CN1991980A

CN1991980A - Method for removing background noise in voice signal

Info

Publication number: CN1991980A
Application number: CNA2005101374510A
Authority: CN
Inventors: 黄泰惠
Original assignee: Industrial Technology Research Institute ITRI
Current assignee: Industrial Technology Research Institute ITRI
Priority date: 2005-12-30
Filing date: 2005-12-30
Publication date: 2007-07-04
Anticipated expiration: 2025-12-30
Also published as: CN100565672C

Abstract

A method of eliminating background noise in voice signal includes steps as following. Firstly, the attenuation coefficient of frequency band i is defined, then it is brute-force filtered based on the attenuation coefficient of adjacent frequency band to calculate the forward attenuation coefficient and backward attenuation coefficient. Then the forward attenuation coefficient and backward attenuation coefficient are linear combined to calculate the smooth attenuation coefficient of frequency band i. then the voice spectrum estimating value is calculated with the smooth attenuation coefficient. At last, the voice signal that the background noise is eliminated can be gained after the Fourier inversion.

Description

Remove the method for ground unrest in the voice signal

Technical field

The present invention relates to the method for ground unrest in a kind of removal voice signal (background noise), and be particularly related to the audio signal processing method that a kind of attenuation coefficient to each frequency band (attenuation factor) is made The disposal of gentle filter.

Background technology

User satisfaction investigation result according to osophone shows that the osophone user often has the complaint of " the excessive amplification of environmental noise is made us feeling tired " and " hear but and can not hear clearly ".Therefore, the noise in the removal signal is worn comfort level with raising becomes one of important topic of present research and development digital deaf-aid technology.Though the method for the ground unrest in some removal voice signals can obviously improve signal to noise ratio (S/N ratio) (signal to noise ratio at present, abbreviate SNR as), but but, even the subsidiary fluency that produce extra noise (be loosely referred to as musical noise) or destroy voice also not obvious to the improvement of voice identification.

Ground unrest disturbs and to be a kind of time domain (time domain) Waveform Superimposed Action, and the noise voice signal that receives at first can be expressed as y[n]=x[n]+w[n], x[n wherein] represent undisturbed voice signal, w[n] then represent ground unrest.

Traditional removal noise method can be expressed as

\hat{X} [i] = γ [i] Y [i],

Y[i wherein] be noise voice signal y[n] through belonging to the part of frequency band i after the fast fourier transform (fast Fourier transform), i ∈ [0, N-1], N is a number of frequency bands, | Y[i] | expression noise voice signal y[n] at the amplitude of frequency band i, and the attenuation coefficient of the above-mentioned amplitude of γ [i] expression.

Traditional attenuation coefficient computing method are

γ [i] = \frac{{| D [i] |}^{2}}{{| Y [i] |}^{2}},

Wherein

{| D [i] |}^{2} = \{\begin{matrix} {| Y [i] |}^{2} - α {| W [i] |}^{2}, if {| Y [i] |}^{2} &GreaterEqual; \frac{α}{1 - β} {| W [i] |}^{2} \\ β {| Y [i] |}^{2}, elsewhere \end{matrix},

| W[i] ²Be the energy of ground unrest at frequency band i, α and β are default coefficient.So, calculate

\hat{X} [i] = γ [i] Y [i]

Afterwards, then right Do inverse fourier transform (inverse Fourier transform), can obtain removing the voice signal behind the ground unrest.

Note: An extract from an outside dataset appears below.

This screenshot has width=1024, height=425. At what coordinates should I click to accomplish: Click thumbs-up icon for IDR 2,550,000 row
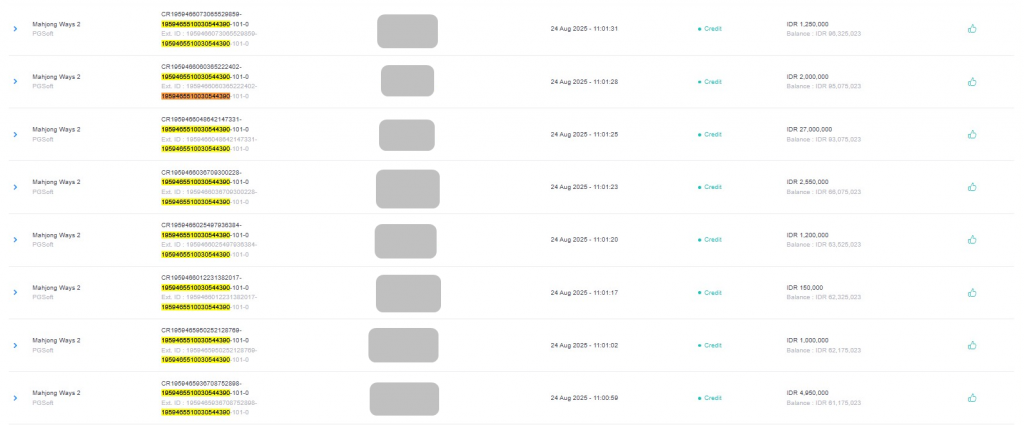tap(972, 187)
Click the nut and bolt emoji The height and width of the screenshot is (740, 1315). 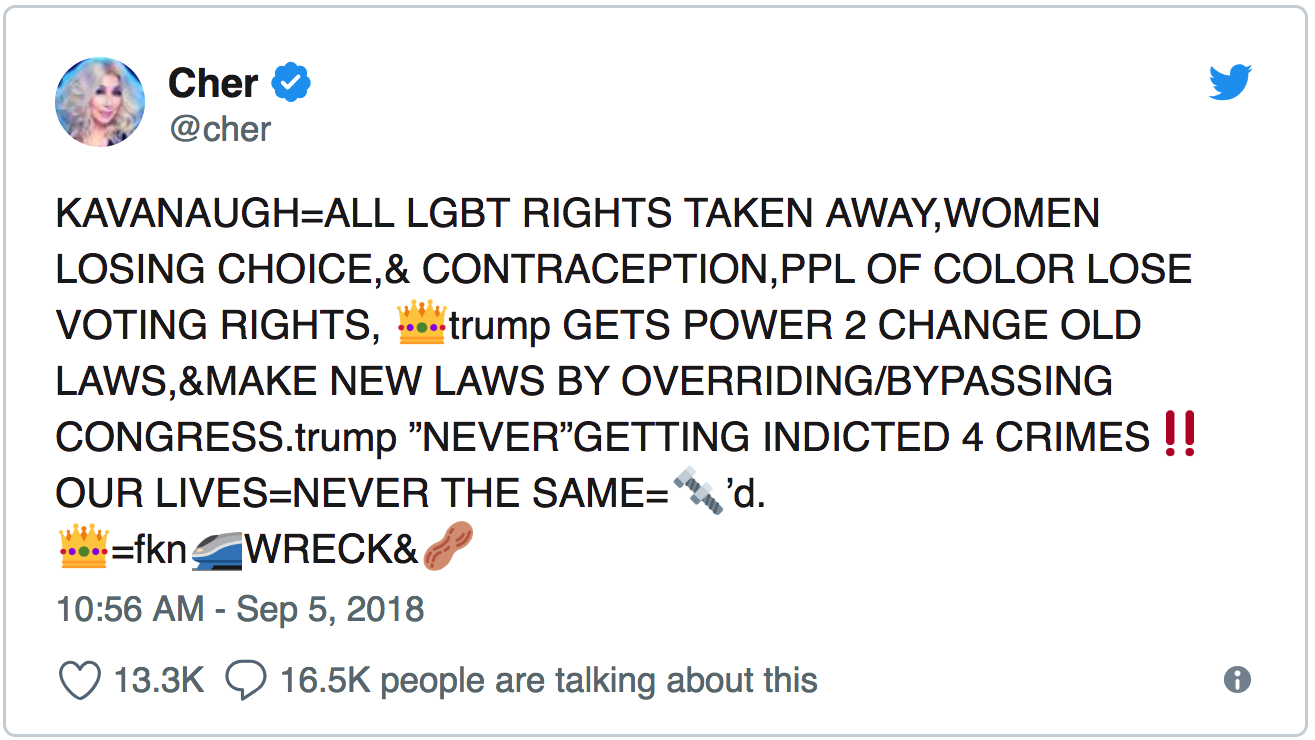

Voice signal has correlativity between adjacent frequency band, yet as mentioned above, classic method is not utilized this point, and traditional amplitude damping factor is in each frequency band separate computations.So classic method should have improved space.

Summary of the invention

The purpose of this invention is to provide a kind of method of removing ground unrest in the voice signal, but this method can improve speech quality and the identification of removing behind the ground unrest.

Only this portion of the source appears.